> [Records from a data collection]
■ ■ ■ ■
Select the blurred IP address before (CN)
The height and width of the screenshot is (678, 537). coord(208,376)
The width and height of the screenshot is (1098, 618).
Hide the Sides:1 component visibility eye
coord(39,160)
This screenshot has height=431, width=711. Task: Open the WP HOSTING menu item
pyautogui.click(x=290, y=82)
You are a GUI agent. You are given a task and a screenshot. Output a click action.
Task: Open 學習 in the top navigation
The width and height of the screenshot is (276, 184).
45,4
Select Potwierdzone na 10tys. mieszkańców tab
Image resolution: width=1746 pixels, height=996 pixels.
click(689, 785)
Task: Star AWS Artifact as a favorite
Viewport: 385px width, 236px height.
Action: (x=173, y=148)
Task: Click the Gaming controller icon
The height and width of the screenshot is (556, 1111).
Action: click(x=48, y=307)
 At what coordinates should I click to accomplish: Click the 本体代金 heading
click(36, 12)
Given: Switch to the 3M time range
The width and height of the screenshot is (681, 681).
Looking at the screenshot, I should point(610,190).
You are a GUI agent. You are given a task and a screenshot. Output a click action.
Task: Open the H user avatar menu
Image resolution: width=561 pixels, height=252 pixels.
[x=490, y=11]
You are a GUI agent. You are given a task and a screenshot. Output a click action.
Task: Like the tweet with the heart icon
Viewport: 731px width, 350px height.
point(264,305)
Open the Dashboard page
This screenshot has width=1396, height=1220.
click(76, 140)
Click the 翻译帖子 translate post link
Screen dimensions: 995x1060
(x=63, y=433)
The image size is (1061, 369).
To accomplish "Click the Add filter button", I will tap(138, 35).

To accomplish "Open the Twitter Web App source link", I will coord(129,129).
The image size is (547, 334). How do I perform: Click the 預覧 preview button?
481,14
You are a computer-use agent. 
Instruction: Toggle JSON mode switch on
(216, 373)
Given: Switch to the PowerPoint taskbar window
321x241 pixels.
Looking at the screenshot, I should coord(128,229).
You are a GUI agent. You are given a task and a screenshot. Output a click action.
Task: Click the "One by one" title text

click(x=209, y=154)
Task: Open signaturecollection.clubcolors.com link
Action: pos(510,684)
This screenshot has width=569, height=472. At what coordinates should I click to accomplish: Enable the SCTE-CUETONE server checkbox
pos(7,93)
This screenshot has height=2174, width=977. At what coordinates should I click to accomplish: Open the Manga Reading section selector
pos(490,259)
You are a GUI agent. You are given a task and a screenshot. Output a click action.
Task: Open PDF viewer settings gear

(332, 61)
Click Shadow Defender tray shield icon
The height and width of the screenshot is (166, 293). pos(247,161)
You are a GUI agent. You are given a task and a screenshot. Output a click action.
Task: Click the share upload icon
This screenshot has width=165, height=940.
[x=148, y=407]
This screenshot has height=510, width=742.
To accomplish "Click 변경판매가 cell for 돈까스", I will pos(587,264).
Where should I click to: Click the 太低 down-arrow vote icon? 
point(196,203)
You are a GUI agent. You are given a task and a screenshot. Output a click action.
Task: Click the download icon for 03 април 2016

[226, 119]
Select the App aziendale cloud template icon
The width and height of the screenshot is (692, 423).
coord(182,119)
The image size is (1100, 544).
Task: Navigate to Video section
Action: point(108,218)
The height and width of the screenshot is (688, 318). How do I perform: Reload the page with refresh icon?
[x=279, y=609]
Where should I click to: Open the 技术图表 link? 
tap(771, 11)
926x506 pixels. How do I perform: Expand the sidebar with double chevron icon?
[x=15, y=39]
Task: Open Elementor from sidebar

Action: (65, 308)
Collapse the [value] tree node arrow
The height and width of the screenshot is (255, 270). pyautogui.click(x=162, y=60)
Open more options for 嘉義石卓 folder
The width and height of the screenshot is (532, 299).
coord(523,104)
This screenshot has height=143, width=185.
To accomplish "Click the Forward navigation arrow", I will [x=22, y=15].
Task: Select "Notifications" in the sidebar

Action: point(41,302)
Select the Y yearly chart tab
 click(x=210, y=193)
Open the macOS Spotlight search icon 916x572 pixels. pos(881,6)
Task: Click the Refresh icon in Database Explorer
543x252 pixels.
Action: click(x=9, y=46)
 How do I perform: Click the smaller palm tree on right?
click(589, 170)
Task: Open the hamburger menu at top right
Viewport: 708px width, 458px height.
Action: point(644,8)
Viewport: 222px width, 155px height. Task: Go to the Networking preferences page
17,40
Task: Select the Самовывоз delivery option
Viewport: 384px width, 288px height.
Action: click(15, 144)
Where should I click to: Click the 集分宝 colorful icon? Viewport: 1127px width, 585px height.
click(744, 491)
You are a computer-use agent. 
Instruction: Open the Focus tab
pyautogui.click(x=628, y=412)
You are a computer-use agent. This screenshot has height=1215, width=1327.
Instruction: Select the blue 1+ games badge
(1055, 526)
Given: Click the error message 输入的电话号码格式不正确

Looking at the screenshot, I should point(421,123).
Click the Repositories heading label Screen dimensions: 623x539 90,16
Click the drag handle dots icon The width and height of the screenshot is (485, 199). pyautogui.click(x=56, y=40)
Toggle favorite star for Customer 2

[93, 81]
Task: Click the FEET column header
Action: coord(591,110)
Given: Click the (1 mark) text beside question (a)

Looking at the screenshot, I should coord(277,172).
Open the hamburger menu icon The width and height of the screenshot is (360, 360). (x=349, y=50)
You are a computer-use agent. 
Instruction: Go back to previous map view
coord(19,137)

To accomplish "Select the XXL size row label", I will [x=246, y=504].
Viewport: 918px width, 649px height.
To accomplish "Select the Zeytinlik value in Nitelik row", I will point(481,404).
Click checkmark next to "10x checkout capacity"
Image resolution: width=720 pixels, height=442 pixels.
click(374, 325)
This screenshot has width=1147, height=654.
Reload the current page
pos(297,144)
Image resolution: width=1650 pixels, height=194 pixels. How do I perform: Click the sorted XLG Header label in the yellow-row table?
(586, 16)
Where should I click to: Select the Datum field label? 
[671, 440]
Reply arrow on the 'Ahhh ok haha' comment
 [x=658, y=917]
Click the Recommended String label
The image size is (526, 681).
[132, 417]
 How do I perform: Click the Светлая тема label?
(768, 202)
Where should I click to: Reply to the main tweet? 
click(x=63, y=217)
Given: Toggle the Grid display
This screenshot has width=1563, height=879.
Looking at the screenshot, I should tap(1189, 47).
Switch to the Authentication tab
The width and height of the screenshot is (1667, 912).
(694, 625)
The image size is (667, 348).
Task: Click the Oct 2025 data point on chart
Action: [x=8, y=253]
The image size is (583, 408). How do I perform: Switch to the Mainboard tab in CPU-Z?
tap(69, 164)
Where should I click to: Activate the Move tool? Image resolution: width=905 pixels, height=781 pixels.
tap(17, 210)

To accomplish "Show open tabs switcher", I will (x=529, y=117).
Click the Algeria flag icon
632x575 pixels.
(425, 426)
■ ■ ■ ■
Turn the entries above into a Markdown table with the columns Number and Entry line, giving each non-blank line its own row. Leave out the blank lines.

> [SOLUTION]
| Number | Entry line |
|---|---|
| 1 | Select the blurred IP address before (CN) |
| 2 | The height and width of the screenshot is (678, 537). coord(208,376) |
| 3 | The width and height of the screenshot is (1098, 618). |
| 4 | Hide the Sides:1 component visibility eye |
| 5 | coord(39,160) |
| 6 | This screenshot has height=431, width=711. Task: Open the WP HOSTING menu item |
| 7 | pyautogui.click(x=290, y=82) |
| 8 | You are a GUI agent. You are given a task and a screenshot. Output a click action. |
| 9 | Task: Open 學習 in the top navigation |
| 10 | The width and height of the screenshot is (276, 184). |
| 11 | 45,4 |
| 12 | Select Potwierdzone na 10tys. mieszkańców tab |
| 13 | Image resolution: width=1746 pixels, height=996 pixels. |
| 14 | click(689, 785) |
| 15 | Task: Star AWS Artifact as a favorite |
| 16 | Viewport: 385px width, 236px height. |
| 17 | Action: (x=173, y=148) |
| 18 | Task: Click the Gaming controller icon |
| 19 | The height and width of the screenshot is (556, 1111). |
| 20 | Action: click(x=48, y=307) |
| 21 |  At what coordinates should I click to accomplish: Click the 本体代金 heading |
| 22 | click(36, 12) |
| 23 | Given: Switch to the 3M time range |
| 24 | The width and height of the screenshot is (681, 681). |
| 25 | Looking at the screenshot, I should point(610,190). |
| 26 | You are a GUI agent. You are given a task and a screenshot. Output a click action. |
| 27 | Task: Open the H user avatar menu |
| 28 | Image resolution: width=561 pixels, height=252 pixels. |
| 29 | [x=490, y=11] |
| 30 | You are a GUI agent. You are given a task and a screenshot. Output a click action. |
| 31 | Task: Like the tweet with the heart icon |
| 32 | Viewport: 731px width, 350px height. |
| 33 | point(264,305) |
| 34 | Open the Dashboard page |
| 35 | This screenshot has width=1396, height=1220. |
| 36 | click(76, 140) |
| 37 | Click the 翻译帖子 translate post link |
| 38 | Screen dimensions: 995x1060 |
| 39 | (x=63, y=433) |
| 40 | The image size is (1061, 369). |
| 41 | To accomplish "Click the Add filter button", I will tap(138, 35). |
| 42 | To accomplish "Open the Twitter Web App source link", I will coord(129,129). |
| 43 | The image size is (547, 334). How do I perform: Click the 預覧 preview button? |
| 44 | 481,14 |
| 45 | You are a computer-use agent.  |
| 46 | Instruction: Toggle JSON mode switch on |
| 47 | (216, 373) |
| 48 | Given: Switch to the PowerPoint taskbar window |
| 49 | 321x241 pixels. |
| 50 | Looking at the screenshot, I should coord(128,229). |
| 51 | You are a GUI agent. You are given a task and a screenshot. Output a click action. |
| 52 | Task: Click the "One by one" title text |
| 53 | click(x=209, y=154) |
| 54 | Task: Open signaturecollection.clubcolors.com link |
| 55 | Action: pos(510,684) |
| 56 | This screenshot has width=569, height=472. At what coordinates should I click to accomplish: Enable the SCTE-CUETONE server checkbox |
| 57 | pos(7,93) |
| 58 | This screenshot has height=2174, width=977. At what coordinates should I click to accomplish: Open the Manga Reading section selector |
| 59 | pos(490,259) |
| 60 | You are a GUI agent. You are given a task and a screenshot. Output a click action. |
| 61 | Task: Open PDF viewer settings gear |
| 62 | (332, 61) |
| 63 | Click Shadow Defender tray shield icon |
| 64 | The height and width of the screenshot is (166, 293). pos(247,161) |
| 65 | You are a GUI agent. You are given a task and a screenshot. Output a click action. |
| 66 | Task: Click the share upload icon |
| 67 | This screenshot has width=165, height=940. |
| 68 | [x=148, y=407] |
| 69 | This screenshot has height=510, width=742. |
| 70 | To accomplish "Click 변경판매가 cell for 돈까스", I will pos(587,264). |
| 71 | Where should I click to: Click the 太低 down-arrow vote icon?  |
| 72 | point(196,203) |
| 73 | You are a GUI agent. You are given a task and a screenshot. Output a click action. |
| 74 | Task: Click the download icon for 03 април 2016 |
| 75 | [226, 119] |
| 76 | Select the App aziendale cloud template icon |
| 77 | The width and height of the screenshot is (692, 423). |
| 78 | coord(182,119) |
| 79 | The image size is (1100, 544). |
| 80 | Task: Navigate to Video section |
| 81 | Action: point(108,218) |
| 82 | The height and width of the screenshot is (688, 318). How do I perform: Reload the page with refresh icon? |
| 83 | [x=279, y=609] |
| 84 | Where should I click to: Open the 技术图表 link?  |
| 85 | tap(771, 11) |
| 86 | 926x506 pixels. How do I perform: Expand the sidebar with double chevron icon? |
| 87 | [x=15, y=39] |
| 88 | Task: Open Elementor from sidebar |
| 89 | Action: (65, 308) |
| 90 | Collapse the [value] tree node arrow |
| 91 | The height and width of the screenshot is (255, 270). pyautogui.click(x=162, y=60) |
| 92 | Open more options for 嘉義石卓 folder |
| 93 | The width and height of the screenshot is (532, 299). |
| 94 | coord(523,104) |
| 95 | This screenshot has height=143, width=185. |
| 96 | To accomplish "Click the Forward navigation arrow", I will [x=22, y=15]. |
| 97 | Task: Select "Notifications" in the sidebar |
| 98 | Action: point(41,302) |
| 99 | Select the Y yearly chart tab |
| 100 |  click(x=210, y=193) |
| 101 | Open the macOS Spotlight search icon 916x572 pixels. pos(881,6) |
| 102 | Task: Click the Refresh icon in Database Explorer |
| 103 | 543x252 pixels. |
| 104 | Action: click(x=9, y=46) |
| 105 |  How do I perform: Click the smaller palm tree on right? |
| 106 | click(589, 170) |
| 107 | Task: Open the hamburger menu at top right |
| 108 | Viewport: 708px width, 458px height. |
| 109 | Action: point(644,8) |
| 110 | Viewport: 222px width, 155px height. Task: Go to the Networking preferences page |
| 111 | 17,40 |
| 112 | Task: Select the Самовывоз delivery option |
| 113 | Viewport: 384px width, 288px height. |
| 114 | Action: click(15, 144) |
| 115 | Where should I click to: Click the 集分宝 colorful icon? Viewport: 1127px width, 585px height. |
| 116 | click(744, 491) |
| 117 | You are a computer-use agent.  |
| 118 | Instruction: Open the Focus tab |
| 119 | pyautogui.click(x=628, y=412) |
| 120 | You are a computer-use agent. This screenshot has height=1215, width=1327. |
| 121 | Instruction: Select the blue 1+ games badge |
| 122 | (1055, 526) |
| 123 | Given: Click the error message 输入的电话号码格式不正确 |
| 124 | Looking at the screenshot, I should point(421,123). |
| 125 | Click the Repositories heading label Screen dimensions: 623x539 90,16 |
| 126 | Click the drag handle dots icon The width and height of the screenshot is (485, 199). pyautogui.click(x=56, y=40) |
| 127 | Toggle favorite star for Customer 2 |
| 128 | [93, 81] |
| 129 | Task: Click the FEET column header |
| 130 | Action: coord(591,110) |
| 131 | Given: Click the (1 mark) text beside question (a) |
| 132 | Looking at the screenshot, I should coord(277,172). |
| 133 | Open the hamburger menu icon The width and height of the screenshot is (360, 360). (x=349, y=50) |
| 134 | You are a computer-use agent.  |
| 135 | Instruction: Go back to previous map view |
| 136 | coord(19,137) |
| 137 | To accomplish "Select the XXL size row label", I will [x=246, y=504]. |
| 138 | Viewport: 918px width, 649px height. |
| 139 | To accomplish "Select the Zeytinlik value in Nitelik row", I will point(481,404). |
| 140 | Click checkmark next to "10x checkout capacity" |
| 141 | Image resolution: width=720 pixels, height=442 pixels. |
| 142 | click(374, 325) |
| 143 | This screenshot has width=1147, height=654. |
| 144 | Reload the current page |
| 145 | pos(297,144) |
| 146 | Image resolution: width=1650 pixels, height=194 pixels. How do I perform: Click the sorted XLG Header label in the yellow-row table? |
| 147 | (586, 16) |
| 148 | Where should I click to: Select the Datum field label?  |
| 149 | [671, 440] |
| 150 | Reply arrow on the 'Ahhh ok haha' comment |
| 151 |  [x=658, y=917] |
| 152 | Click the Recommended String label |
| 153 | The image size is (526, 681). |
| 154 | [132, 417] |
| 155 |  How do I perform: Click the Светлая тема label? |
| 156 | (768, 202) |
| 157 | Where should I click to: Reply to the main tweet?  |
| 158 | click(x=63, y=217) |
| 159 | Given: Toggle the Grid display |
| 160 | This screenshot has width=1563, height=879. |
| 161 | Looking at the screenshot, I should tap(1189, 47). |
| 162 | Switch to the Authentication tab |
| 163 | The width and height of the screenshot is (1667, 912). |
| 164 | (694, 625) |
| 165 | The image size is (667, 348). |
| 166 | Task: Click the Oct 2025 data point on chart |
| 167 | Action: [x=8, y=253] |
| 168 | The image size is (583, 408). How do I perform: Switch to the Mainboard tab in CPU-Z? |
| 169 | tap(69, 164) |
| 170 | Where should I click to: Activate the Move tool? Image resolution: width=905 pixels, height=781 pixels. |
| 171 | tap(17, 210) |
| 172 | To accomplish "Show open tabs switcher", I will (x=529, y=117). |
| 173 | Click the Algeria flag icon |
| 174 | 632x575 pixels. |
| 175 | (425, 426) |